Located in the heart of Colombo you will find the Lakmahal Community Library. Opened for the public earlier this year, the community library is quickly becoming a space for all those who love creativity and literature, not to mention a haven for creative writers in Colombo.

Anisha Dias Bandaranaike, an avid reader and currently a student following a Master’s degree in Museum Anthropology, is the Founder and Director of the Lakmahal Community Library. Teen Inc had the special opportunity to have a conversation with Anisha to learn more about how the library came to be.

Today, all are welcome to visit the library to read, spend a few quiet hours, removed from the world around them, maybe even work on their own writing, and borrow a book or two. Home to nearly 2,000 books, of which a significant portion is donated from the reading community of Sri Lanka, the library is a treasure trove of knowledge and literature.

Anisha shared with us that the idea to create a space for writers first sparked in her mind sometime back in 2018. Since then she has worked on making her vision a reality, “but things really started to pick up around 2020,” she shared.

“The history of the house itself played a massive part in inspiring me to do this project. It belonged to my grandparents. It’s the place where my mother and grandmother grew up in and I have a lot of fond memories associated with that house. It has always been a very welcoming place,” she added.

“I really wanted to do something with a part of the house that reflected those values, while also serving the community, because I feel like those were the kind of people my grandparents were.”

True to Anisha’s source of inspiration, much of what it was like then, has been preserved in the Lakmahal Community Library. “We did our best to preserve the original charm of the house, and although certain things had to be added, structurally it’s pretty much the same. I even tried to find antique wooden furniture for the library since modern furniture would’ve broken the overall aesthetic of the house.”

Procuring the books necessary to make the library a reality wasn’t easy either. The majority of the 2,000 books that now populate the library were donations. “A couple hundred of books came from family and friends, and more came from donations by people who saw the ads we posted and from social media posts,” she shared.

Although appreciative of the support she received to populate the library, she sadly had to be selective in the books that would take up space on the shelves of the library, given the limited space she had to work with.
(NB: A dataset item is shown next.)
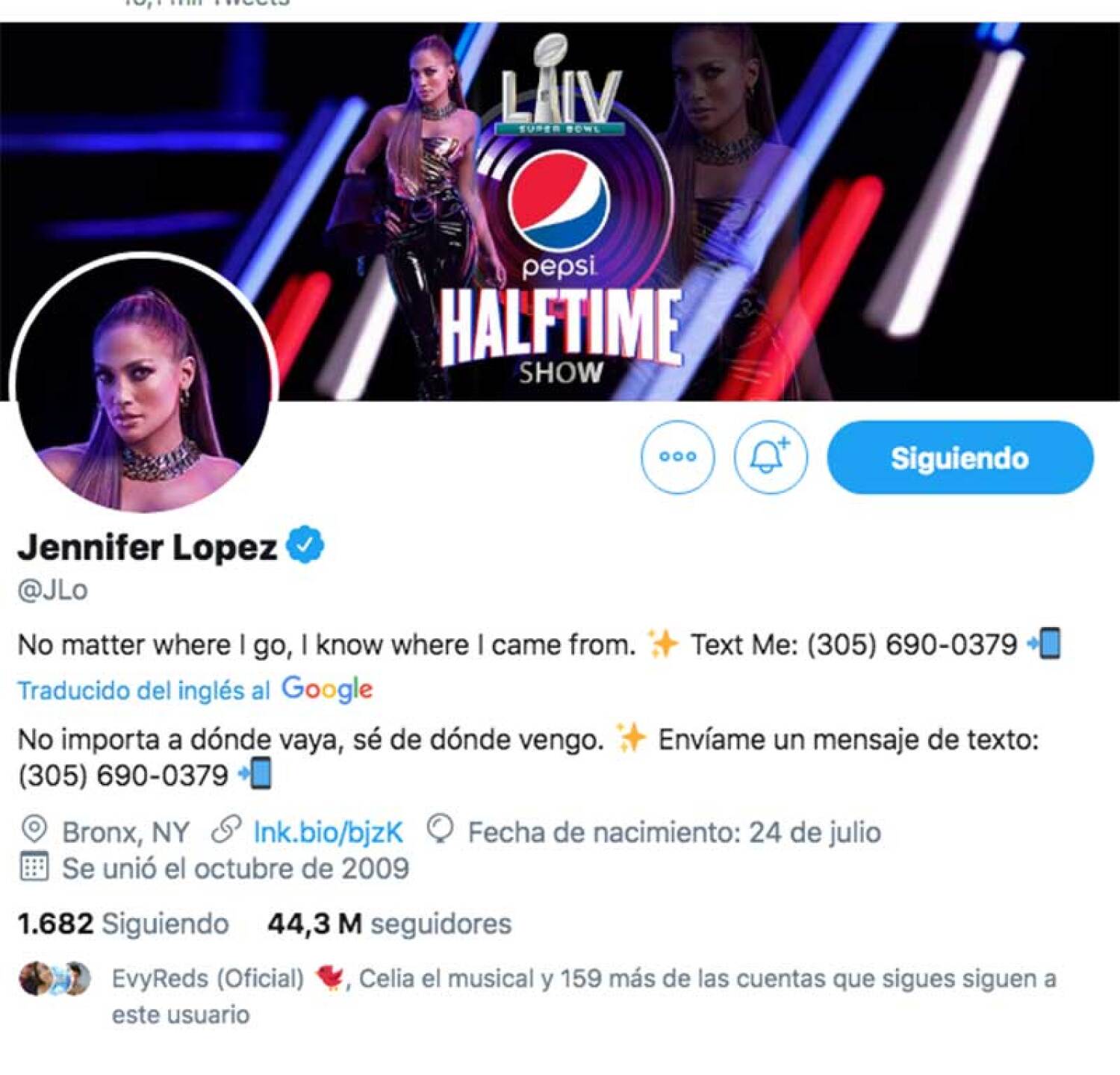Screen dimensions: 1120x1075
Task: Open the 1.682 Siguiendo list
Action: (x=123, y=923)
“We ran a survey to see people’s interests to learn what their preferences are, then narrowed down the collection we were going to include in the library. We also made a list of books we hope to have in the library based on everyone’s response and are slowly collecting the books we need, but progress has been slow because of the current situation. But obviously there are more pressing concerns that the country is facing than not being able to order books at the moment.”

This focus on creative works was fuelled by Anisha’s overarching vision for the library. Besides being a lending and reading library, Anisha wishes the Lakmahal Community Library to be a creative hub for writers and creators in Colombo, a place to escape and simply engage in creative work while sharing a space with like-minded individuals as well.

We wanted to know how far Anisha was in the process of making her vision a reality.

“It’s always going to be an ongoing process,” she replied. “There’s just so much to do. I think with any kind of vision you have, it’s never completely achievable, but it’s about what you can do to best achieve those goals. We’ve definitely achieved a lot by creating a library that people use and appreciate. But there’s a lot more to do in the future.”

The library is managed by a wonderful group of literary enthusiasts in Sri Lanka, who have contributed their time and effort greatly into making the library a success and continuing its operation whilst Anisha continues her education.

Once Anisha returns to Sri Lanka – which she hopes to do as soon as she completes her Master’s degree – she aims to give more time and energy focusing on creating the library. “Once I’m back, I aim to do a lot more and really focus on the event and creative writing side of things,” she commented.

From what Anisha shared, it can be safe to say that there’ll be a lot more going on at the Lakmahal Community Library outside of reading, and there will be a lot of things that writers and literary enthusiasts can be excited about in time to come.

Having said that, you don’t have to wait until then to enjoy what the Lakmahal Community Library has to offer. It’s open for visitors, Thursday to Sunday from 10 a.m. onwards.

“If you are someone who loves to read, who loves to write or if you’re the kind of person who loves to talk about the books you’ve read but don’t have someone to talk about them to, then maybe the Lakmahal Community Library is the place for you.”